## Task brief
From the entries below, extract every line that includes the word "pixels".

## Data section
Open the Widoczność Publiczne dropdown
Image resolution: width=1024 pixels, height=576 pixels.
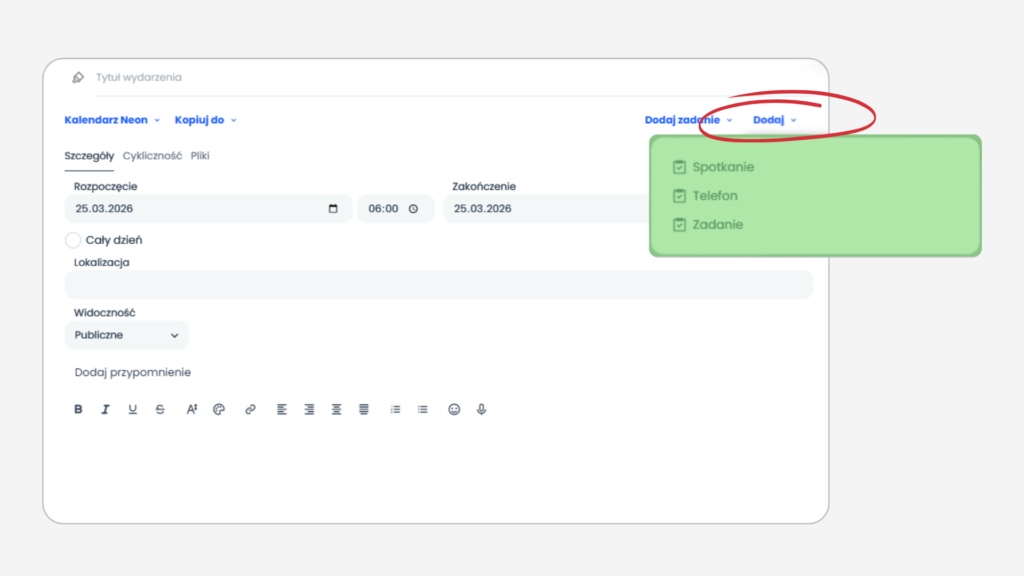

---

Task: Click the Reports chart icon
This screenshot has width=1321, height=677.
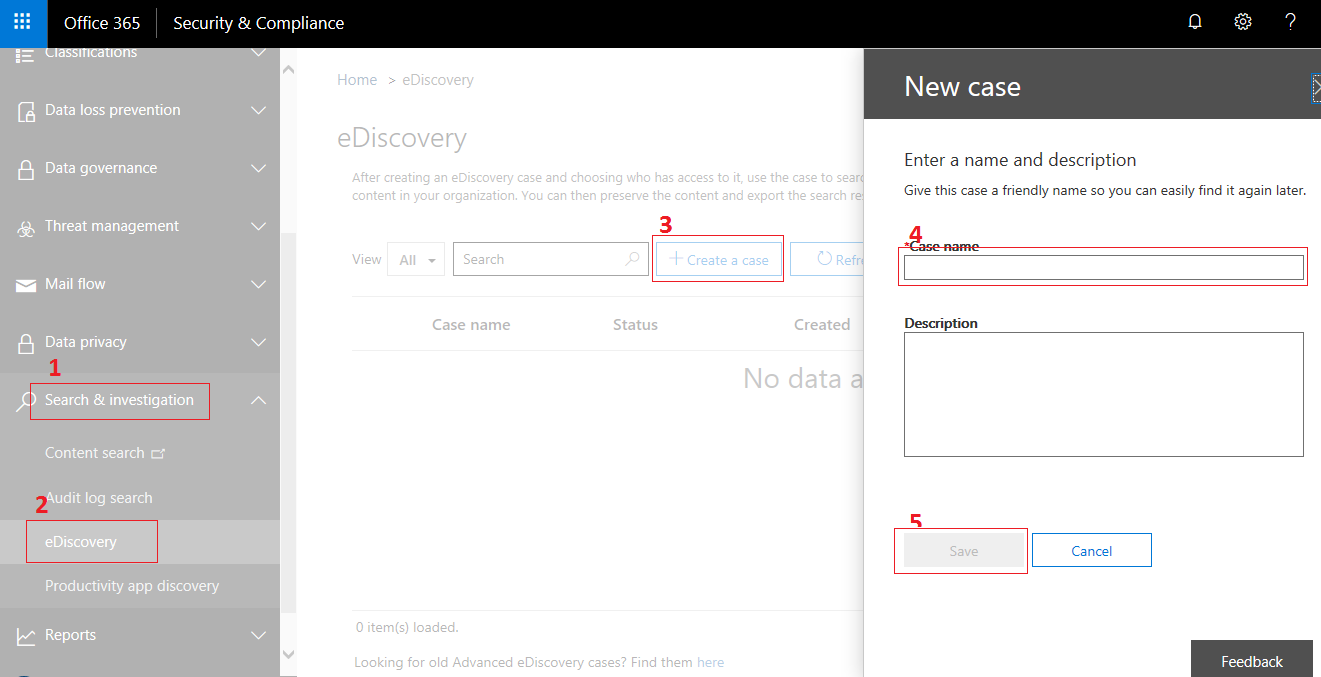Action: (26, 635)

* * *

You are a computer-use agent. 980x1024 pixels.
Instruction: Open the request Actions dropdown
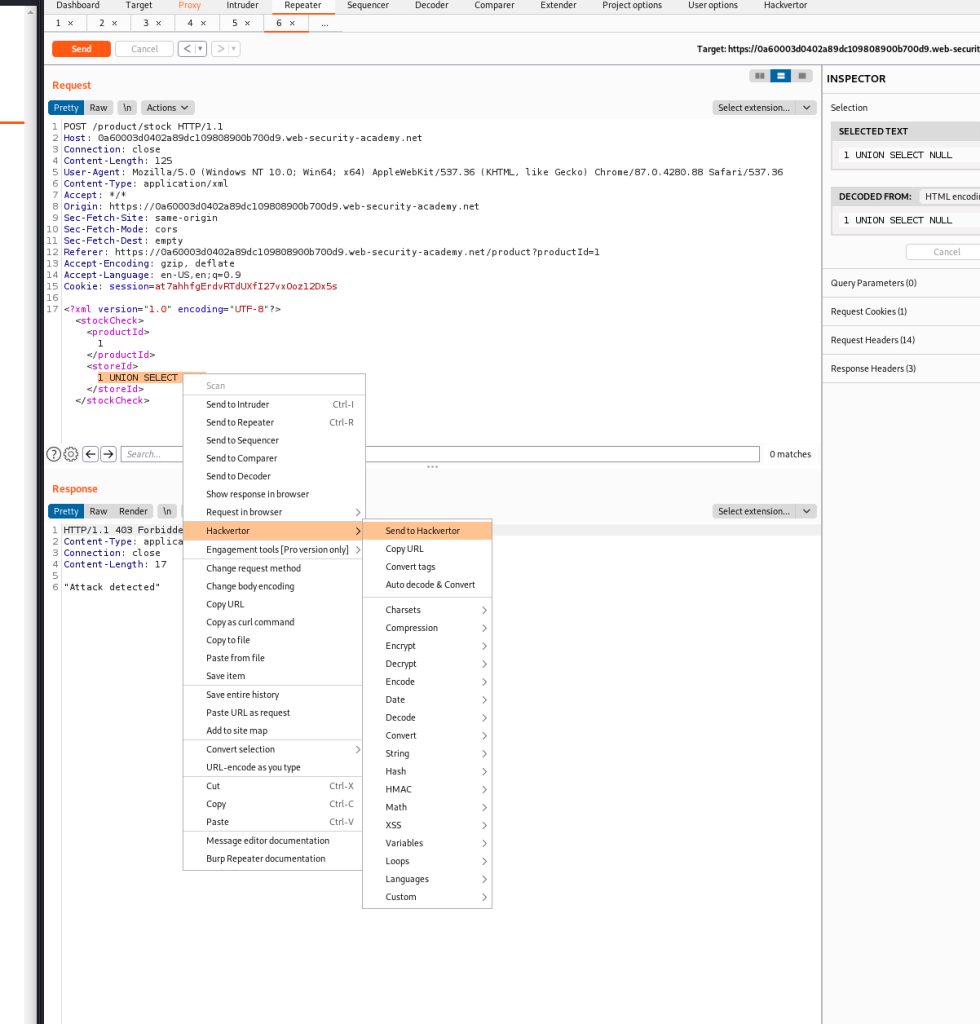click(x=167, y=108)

## Written answer
Image resolution: width=1024 pixels, height=576 pixels.
You are a computer-use agent. 980x1024 pixels.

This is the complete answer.